俺とフランシスが先を歩き、リンガルさんとシュネムさんが馬を連れながら後方を歩いている。
するとフランシスは俺のかけてやった上着をくんくんと嗅ぎ匂いを確かめ始めた。
「何これ、臭いわよ。私に……こんな汚い……」
よくよく考えてみれば屋敷を出てからは一度も風呂になんて入っていないし、滝壺でどぼんしたのが最後の行水といえる。
そりゃ確かに臭い。
臭いはずだ。
だが。
折角の俺の好意に、そんな言い方しなくてもいいんじゃないだろうか。
それに女の子に臭いと言われるとはっきり言って悲しい。
ジョカは何も言わないようだけど、何か言って欲しいくらいに。
「じゃあいいよ、そんな風に言うなら返してくれよ。俺だって上着がいらないってわけじゃないんだ」
そう言いながら上着に手をかけようとしたが、フランシスはキュッと上着を握り俺から逃げるように避ける。

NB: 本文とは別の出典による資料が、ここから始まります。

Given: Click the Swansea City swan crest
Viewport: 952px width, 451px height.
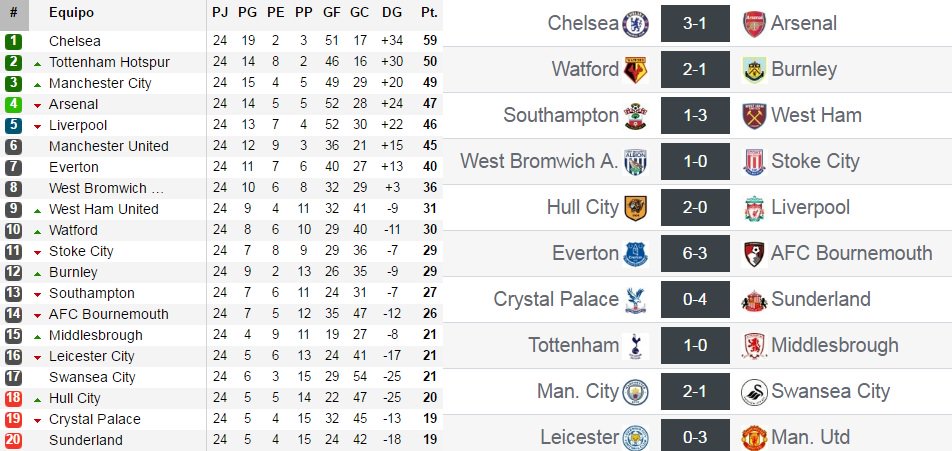Looking at the screenshot, I should pos(754,392).
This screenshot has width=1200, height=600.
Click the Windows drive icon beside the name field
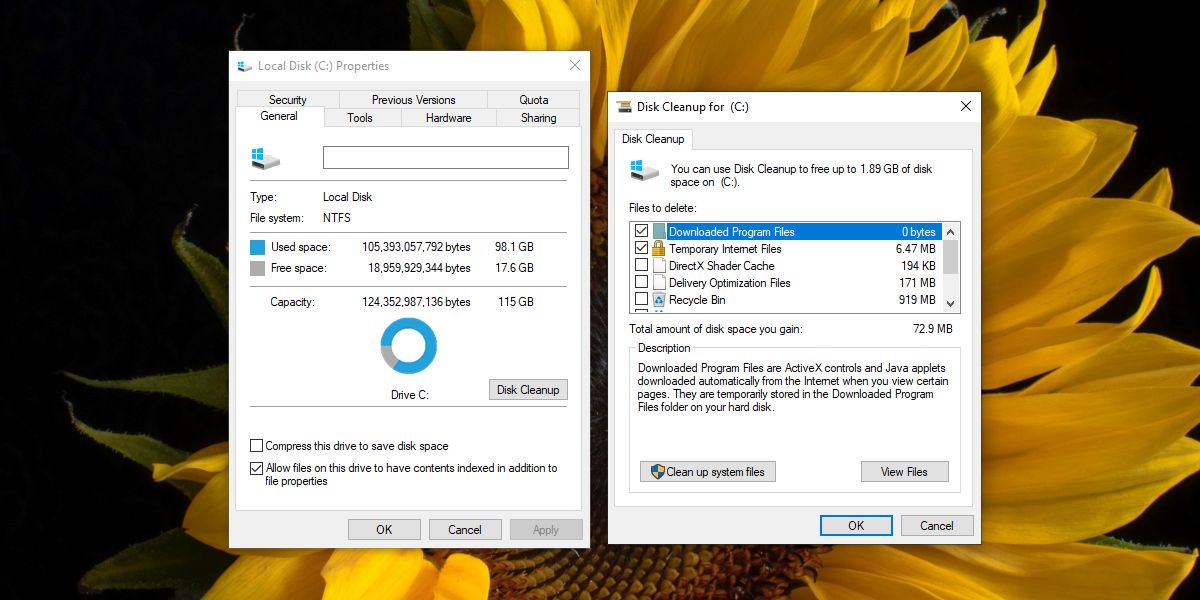(266, 158)
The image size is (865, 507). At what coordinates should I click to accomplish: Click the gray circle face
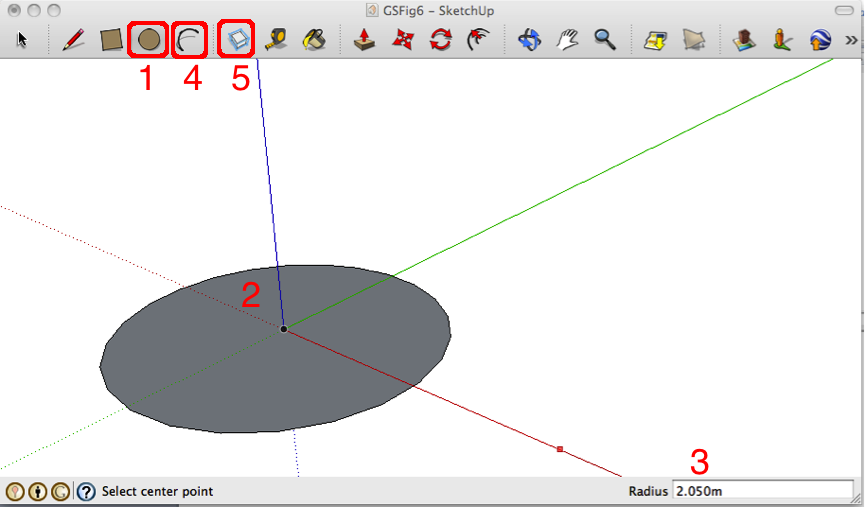200,370
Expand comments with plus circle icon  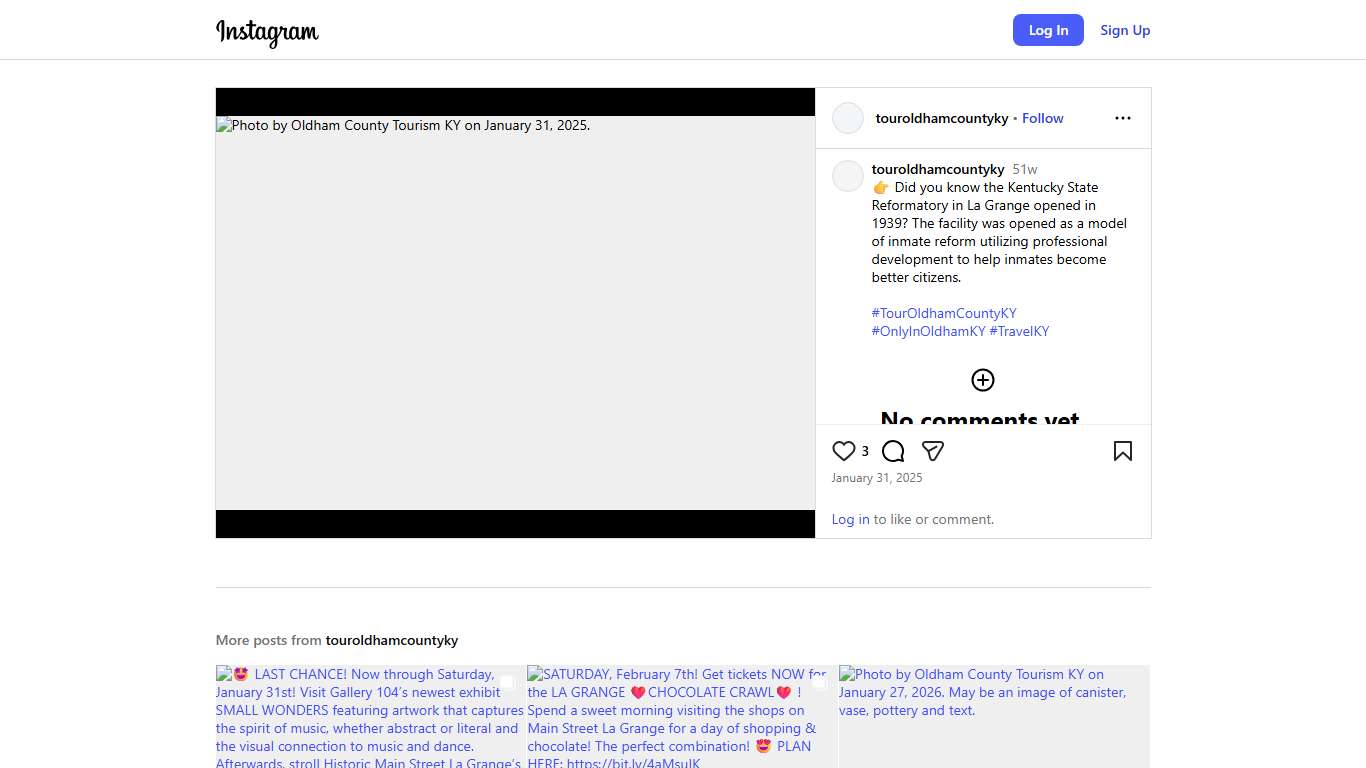click(983, 380)
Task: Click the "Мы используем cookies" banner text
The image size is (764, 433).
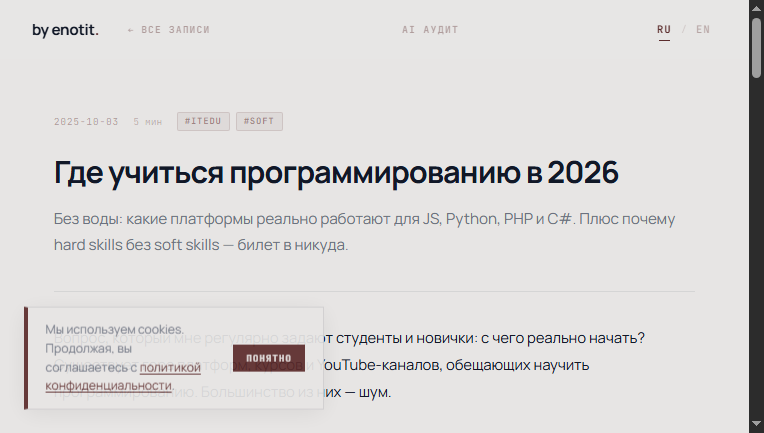Action: click(114, 329)
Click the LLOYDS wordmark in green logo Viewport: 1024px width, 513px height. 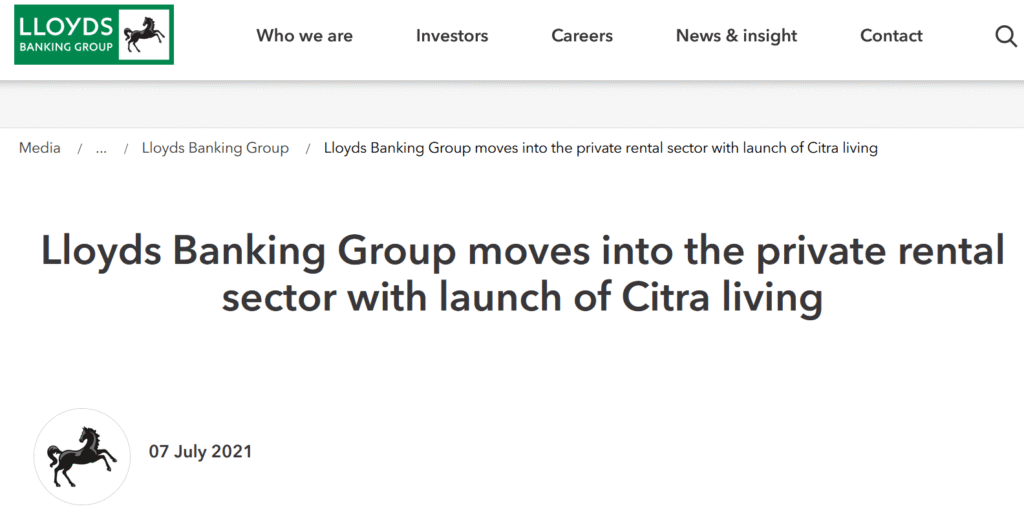coord(66,27)
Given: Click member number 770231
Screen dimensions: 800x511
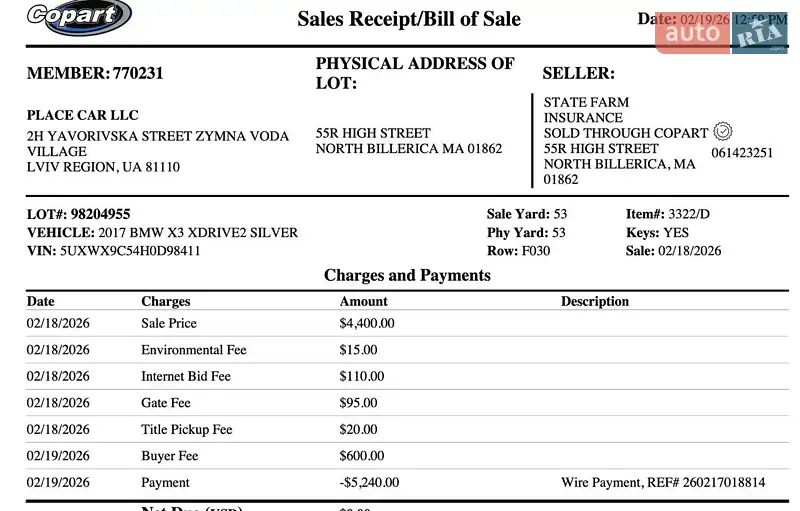Looking at the screenshot, I should click(x=138, y=73).
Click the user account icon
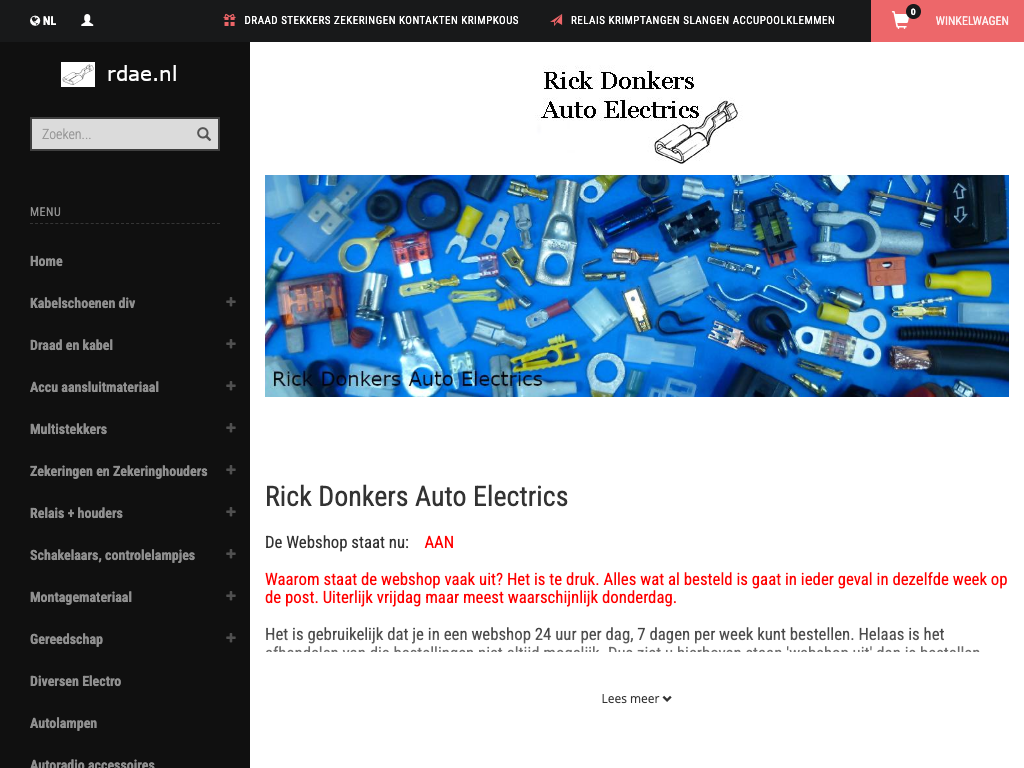Viewport: 1024px width, 768px height. pos(87,20)
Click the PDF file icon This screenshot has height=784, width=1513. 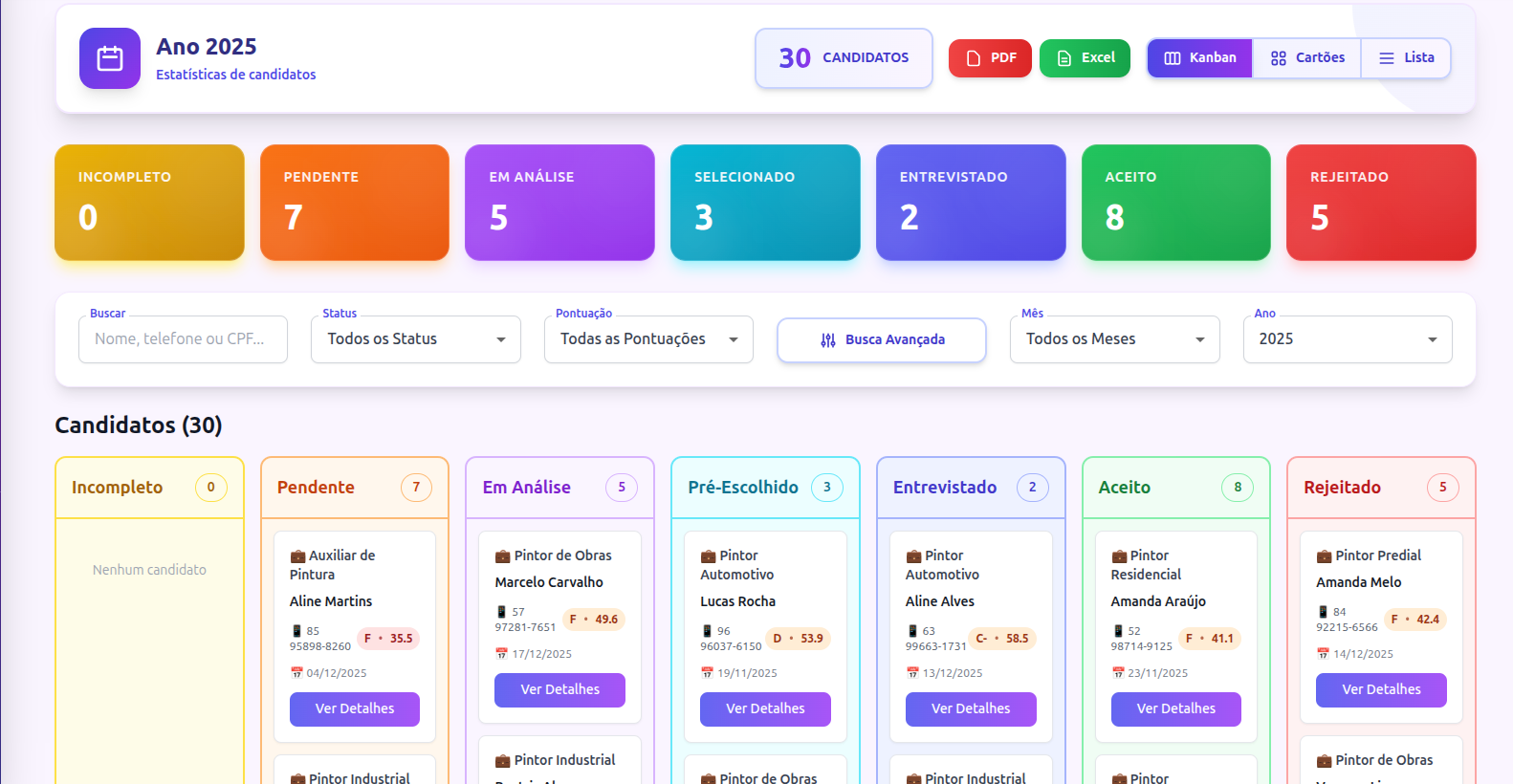tap(974, 58)
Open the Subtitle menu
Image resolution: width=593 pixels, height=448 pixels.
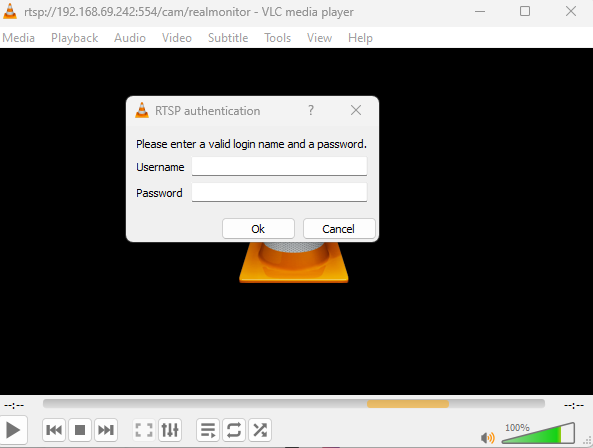(228, 38)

俺の手は空を切り、一体なんなのだと頭を疑問符が埋めつくす。
「貸してくれたのに何よ! ううん。貸しとは言ってないわ。これは貰ったの。私があなたから借金のカタとして!」
「は、はぁ!? 何訳のわから……」
言って手を再度伸ばしかけたところで、フランシスが再度くんくんと俺の上着の匂いを嗅いでいるのを見て固まる。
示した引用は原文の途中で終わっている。